Einer der Aufreger der vergangen Jahre war das Leistungsschutzrecht für Presseverlage. Die CDU hat hier eine bewegte innerparteiliche Debatte hinter sich. Wie zufrieden sind Sie mit dem am Ende gefundenen Kompromiss – auch vor dem Hintergrund der sich jüngst bei den Suchmaschinenanbietern abzeichnenden Praxis?

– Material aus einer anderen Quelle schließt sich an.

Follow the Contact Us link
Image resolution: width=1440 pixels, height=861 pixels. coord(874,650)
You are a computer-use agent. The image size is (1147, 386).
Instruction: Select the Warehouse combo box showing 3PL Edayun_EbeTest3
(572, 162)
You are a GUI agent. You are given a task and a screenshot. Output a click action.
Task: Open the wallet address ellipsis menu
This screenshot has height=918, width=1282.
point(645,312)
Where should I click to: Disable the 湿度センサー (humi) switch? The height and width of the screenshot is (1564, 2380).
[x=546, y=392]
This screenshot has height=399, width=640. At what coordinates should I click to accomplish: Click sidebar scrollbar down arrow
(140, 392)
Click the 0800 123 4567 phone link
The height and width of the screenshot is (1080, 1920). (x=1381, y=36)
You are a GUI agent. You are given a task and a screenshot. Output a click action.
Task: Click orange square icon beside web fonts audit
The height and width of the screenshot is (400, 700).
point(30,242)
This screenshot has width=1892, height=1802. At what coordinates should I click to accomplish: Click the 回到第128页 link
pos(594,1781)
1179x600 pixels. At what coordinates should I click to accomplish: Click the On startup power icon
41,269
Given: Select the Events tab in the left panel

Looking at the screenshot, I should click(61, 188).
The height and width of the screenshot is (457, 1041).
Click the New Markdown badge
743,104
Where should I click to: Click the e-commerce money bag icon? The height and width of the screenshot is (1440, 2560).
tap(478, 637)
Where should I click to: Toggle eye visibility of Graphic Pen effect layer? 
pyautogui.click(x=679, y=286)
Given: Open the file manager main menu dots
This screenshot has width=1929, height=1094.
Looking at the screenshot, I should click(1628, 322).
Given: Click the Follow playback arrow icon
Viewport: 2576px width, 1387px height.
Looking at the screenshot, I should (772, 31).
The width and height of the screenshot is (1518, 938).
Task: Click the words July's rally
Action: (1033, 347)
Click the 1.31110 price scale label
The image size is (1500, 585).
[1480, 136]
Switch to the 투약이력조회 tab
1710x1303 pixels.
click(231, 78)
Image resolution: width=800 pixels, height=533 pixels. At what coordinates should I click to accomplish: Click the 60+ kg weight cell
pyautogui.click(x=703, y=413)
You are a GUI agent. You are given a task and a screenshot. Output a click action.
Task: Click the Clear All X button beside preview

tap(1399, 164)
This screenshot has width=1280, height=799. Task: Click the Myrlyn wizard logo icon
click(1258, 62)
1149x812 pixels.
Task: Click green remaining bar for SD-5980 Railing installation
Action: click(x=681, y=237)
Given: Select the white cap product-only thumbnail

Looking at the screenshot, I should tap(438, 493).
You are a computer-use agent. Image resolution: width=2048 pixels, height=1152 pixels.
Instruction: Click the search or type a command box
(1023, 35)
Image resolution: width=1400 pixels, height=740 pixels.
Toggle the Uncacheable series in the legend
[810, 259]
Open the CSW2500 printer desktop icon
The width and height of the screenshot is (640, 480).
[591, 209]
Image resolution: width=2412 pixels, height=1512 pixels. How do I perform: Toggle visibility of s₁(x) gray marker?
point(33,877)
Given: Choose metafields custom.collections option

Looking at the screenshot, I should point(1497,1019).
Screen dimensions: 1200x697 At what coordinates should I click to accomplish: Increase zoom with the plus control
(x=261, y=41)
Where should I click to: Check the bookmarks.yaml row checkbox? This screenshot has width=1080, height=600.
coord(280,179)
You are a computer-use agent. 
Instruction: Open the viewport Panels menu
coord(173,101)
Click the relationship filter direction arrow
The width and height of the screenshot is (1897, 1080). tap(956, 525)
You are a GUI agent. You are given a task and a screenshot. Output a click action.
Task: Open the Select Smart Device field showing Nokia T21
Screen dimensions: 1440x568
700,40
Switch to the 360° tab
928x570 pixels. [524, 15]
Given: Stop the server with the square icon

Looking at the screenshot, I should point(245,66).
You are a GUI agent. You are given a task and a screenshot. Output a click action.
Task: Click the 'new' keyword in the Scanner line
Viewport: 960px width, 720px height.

Ich bin der Meinung, dass Presseverlage eine beachtenswerte Leistung für qualitativ hochwertigen Journalismus, Meinungsvielfalt und Informationsfreiheit erbringen. Zugleich schaffen sie sichere Arbeitsplätze für viele Kreative. Es ist nicht fair, wenn andere Unternehmen davon einfach ohne Gegenleistung profitieren – da ist in den vergangenen Jahren Vieles in die Schieflage geraten. Zugleich müssen wir jedoch anerkennen, dass sich das Leserverhalten durch das Internet verändert hat und wir die Uhr nicht in das analoge Pressezeitalter zurückdrehen können. Ob das Leistungsschutzrecht wieder Balance schaffen kann, wird sich zeigen. Ich denke, dass Kreativität und gute Geschäftsideen letztlich wirksamer sind als Schutzrechte.

Mit „Tempora“ & „PRISM“ haben wir auf der Ziellinie dieser Legislatur noch ein politisches Großthema bekommen, das auch eines der wichtigsten Themen für die neue Regierung ab Herbst werden dürfte. Wieviel Gestaltungsspielraum hat eine Bundesregierung überhaupt bei einem so diffizilen Thema wie den Befugnissen von Geheimdiensten auf globaler Ebene?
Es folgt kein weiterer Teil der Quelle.